If using a language that has no pointers (such as Python), you can assume you have access to get_pointer and dereference_pointer functions that converts between nodes and memory addresses.

For the head, both will just be the address of next, and if it's the tail, it should just be the address of prev. And intermediate nodes should have an XOR of next and prev.

Here's an example XOR linked list which meets the above conditions:

A    <->    B    <->    C    <->    D

B         A ⊕ C       B ⊕ D         C

Let's work through get first, assuming that the above conditions are maintained. Then, given a node, to go to the next node, we have to XOR the current node's both with the previous node's address. And to handle getting the next node from the head, we would initialize the previous node's address as 0.

So in the above example, A's both is B which when XOR'd with 0 would become B. Then B's both is A ⊕ C, which when XOR'd with A becomes C, etc.

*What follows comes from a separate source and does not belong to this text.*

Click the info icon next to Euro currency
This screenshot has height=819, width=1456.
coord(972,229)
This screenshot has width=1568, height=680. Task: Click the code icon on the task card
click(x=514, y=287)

To implement add, we would need to update current tail's both to be XOR'd by its current both the new node's memory address. Then the new node's both would just point to the memory address of the current tail. Finally, we'd update the current tail to be equal to the new node.

import ctypes


# This is hacky. It's a data structure for C, not python.
class Node(object):
    def __init__(self, val):
        self.val = val
        self.both = 0


class XorLinkedList(object):
    def __init__(self):
        self.head = self.tail = None
        self.__nodes = [] # This is to prevent garbage collection

    def add(self, node):
        if self.head is None:
            self.head = self.tail = node
        else:
            self.tail.both = id(node) ^ self.tail.both
            node.both = id(self.tail)
            self.tail = node

        # Without this line, Python thinks there is no way to reach nodes between
        # head and tail.
        self.__nodes.append(node)


    def get(self, index):
        prev_id = 0
        node = self.head
        for i in range(index):
            next_id = prev_id ^ node.both

            if next_id:
                prev_id = id(node)
                node = _get_obj(next_id)
            else:
                raise IndexError('Linked list index out of range')
        return node


def _get_obj(id):
    return ctypes.cast(id, ctypes.py_object).value

add runs in O(1) time and get runs in O(N) time.